My own analysis has focused on more limited cases, but it has pointed too the same underlying cost problem. Solar is too expensive to be practical. These conclusions find further support in the analysis offered by Barry Brook, Ten Trainer, Peter Lang, and others.

Our present problems in fighting global warming are large due to view preached by eco-extreemest that climate change can be prevented through recourse to renewable energy. \Dogmatic anti-nuclear ideology, and the attendant renewables schemes are the real cause of the failure of the Kyoto Protocol. The Kyoto Protocol explicitly rejected nuclear power, the only viable solution to AGW that would protect civilization. The failure of Kyoto was in large measure due that it advocated climate solutions that were simply impossible. Even if Kyoto had not been such an total failure, a report prepared by the IAEA demonstrates that a successful Kyoto would have eliminated far fewer emissions by 2010 than the world's 437 reactors were already eliminating by 2000.

The anti-nuclear fanatics are in no small measure responsible for the failure of the United States Congress to pass much needed climate change legislation this year. Congressional Republicans would by in to a reasonable program to promote nuclear power, with very little actual costs to the tax payers, while the eco-fanatics are doing everything they can to sabotage a pronuclear approach to climate change legislation.

The present Copenhagen conference appears to be headed to an even more disastrous failure than Kyoto. The Copenhagen conference appears to be headed toward buying of poor nations with large bribes, rather than giving them what their people need, access to high levels of energy though low cost nuclear power. This is what India plans to give its people, and there is no excuse for not benefiting the rest of the poor people on earth with a similar plan.
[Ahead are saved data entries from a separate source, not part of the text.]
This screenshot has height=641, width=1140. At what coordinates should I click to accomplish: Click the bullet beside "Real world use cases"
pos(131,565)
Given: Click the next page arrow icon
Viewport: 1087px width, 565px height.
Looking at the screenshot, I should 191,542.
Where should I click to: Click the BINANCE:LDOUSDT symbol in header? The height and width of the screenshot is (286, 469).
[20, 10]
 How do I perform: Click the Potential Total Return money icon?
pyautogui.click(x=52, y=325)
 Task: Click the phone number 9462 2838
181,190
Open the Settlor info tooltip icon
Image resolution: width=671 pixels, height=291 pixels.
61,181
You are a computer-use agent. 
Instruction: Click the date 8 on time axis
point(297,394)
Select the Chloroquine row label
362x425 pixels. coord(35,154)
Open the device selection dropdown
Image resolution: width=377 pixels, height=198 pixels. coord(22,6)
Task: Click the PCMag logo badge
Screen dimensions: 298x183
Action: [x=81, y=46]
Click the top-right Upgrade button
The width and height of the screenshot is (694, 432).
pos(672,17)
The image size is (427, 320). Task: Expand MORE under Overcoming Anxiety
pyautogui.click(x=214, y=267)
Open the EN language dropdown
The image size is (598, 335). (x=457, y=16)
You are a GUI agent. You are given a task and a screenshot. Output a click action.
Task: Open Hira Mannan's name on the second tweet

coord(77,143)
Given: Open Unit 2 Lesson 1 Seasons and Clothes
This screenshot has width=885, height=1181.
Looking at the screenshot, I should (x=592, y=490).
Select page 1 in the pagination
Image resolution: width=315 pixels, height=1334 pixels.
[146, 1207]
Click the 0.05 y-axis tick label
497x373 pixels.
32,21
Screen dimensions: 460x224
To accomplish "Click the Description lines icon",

If we are serious about fighting global warming and global poverty, we have no choice but to adopt the nuclear option. We must reject the fanatic misanthropies of the eco-extremests, that will inevitable lead to poverty for everyone, and universal misery.

12 comments:

Barry Brook said...

Great post Charles, I agree with all of this. Too many environmentalists are becoming their own worst enemy.

donb said...

The irony is that those least convinced about AGW are also the most supportive of nuclear power. I put myself in that group.

One reason why I would like to see the use of carbon-based fuels minimized is that this stuff has higher value as feedstock for chemicals, carbon fiber, etc. Just burning it when we can get the heat we need from nuclear sources makes little sense from a long-term point of view.

Yet another serious argument for decarbonizing our energy sources is the negative health effects of combustion products that wind up in the air we all breathe.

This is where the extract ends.